740.0011 P.W./8–2944

The Joint Chiefs of Staff to the Secretary of State

top secret

My Dear Mr. Secretary: The Joint Chiefs of Staff have considered the views of the British Chiefs of Staff regarding a request by the French Committee of National Liberation that the French should take a more active part in the war against Japan as set out in the enclosure.1

Indo-China is in the China theater of war, and therefore is an area of United States strategic responsibility. The question of the boundaries of the Southeast Asia Command were discussed at Sextant and while no affirmative action was taken, the discussion indicated that the President and the United States Chiefs of Staff were in general agreement with the views expressed by the Generalissimo,2 as follows:

  • a. When the time comes for two theaters to launch assaults upon the enemy in Thailand and Indo-China, the Chinese troops will attack from the north, and the troops under the command of the Southeast Asia Theater, Mountbatten, are expected to make full use of facilities afforded by the ports and air bases under its control and attack from the south. If the troops are landed in those countries, the boundaries between the two theaters are to be decided at the time in accordance with the progress of advances the respective forces made.
  • b. All matters of a political nature that arise during operations will be dealt with at a Chinese-British-American Committee which is to be located in the headquarters of the Supreme Commander of the China theater.”3

Admiral Mountbatten was willing to accept the suggestion of the Generalissimo in so far as the boundaries were concerned but objected to the political commissions.

It would seem that in view of our arrangements with the Dutch relative to the Dutch East Indies, and of our impending conversations with the Portuguese concerning Timor, we should recognize, in so far [Page 253] as they are consistent with our national policies, the French desires concerning Indo-China.
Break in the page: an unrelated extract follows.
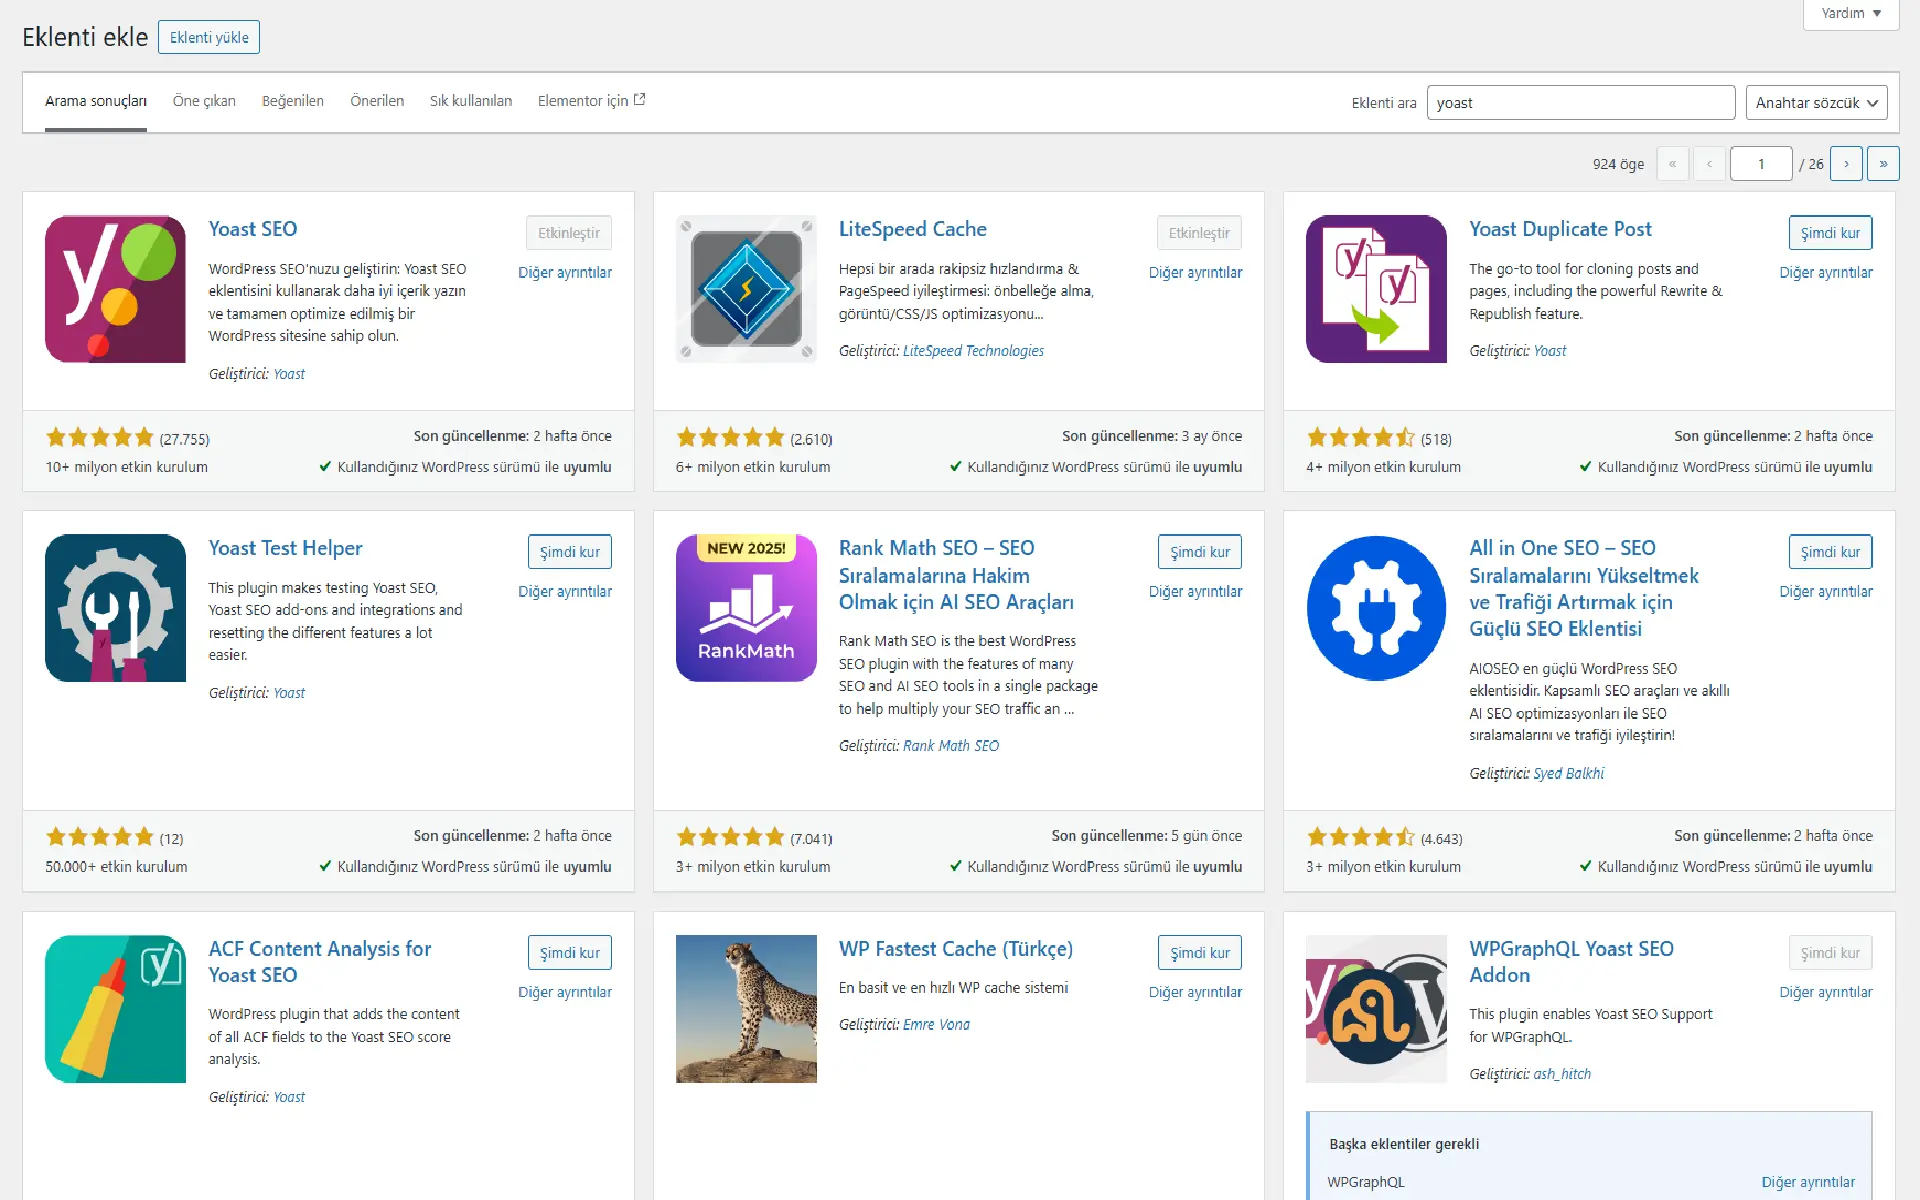The height and width of the screenshot is (1200, 1920).
Task: Expand the Yardım dropdown
Action: coord(1849,13)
The extent and timing of such arrangements should be under continuing examination with the view of best serving our over-all interests.

The Joint Chiefs of Staff, from a military point of view, concur with the British views set forth in the enclosure except that they believe French participation in the planning of political warfare (paragraph 2 (iv) of the enclosure) should be restricted to the area of the Southeast Asia Command.4

Sincerely yours,

For the Joint Chiefs of Staff:
William D Leahy

Admiral, U.S. Navy
Chief of Staff to the Commander in Chief of the Army and Navy
  1. Concerning the enclosure, C.C.S. 644, see ante, p. 248, fn. 2.
  2. Chiang Kai-shek.
  3. See Foreign Relations, The Conferences at Cairo and Tehran, 1943, p. 392.
  4. The text of this letter was communicated to the British authorities in C.C.S. 644/1, August 30, 1944. There was no further action on the C.C.S. 644 series until after the Second Quebec Conference.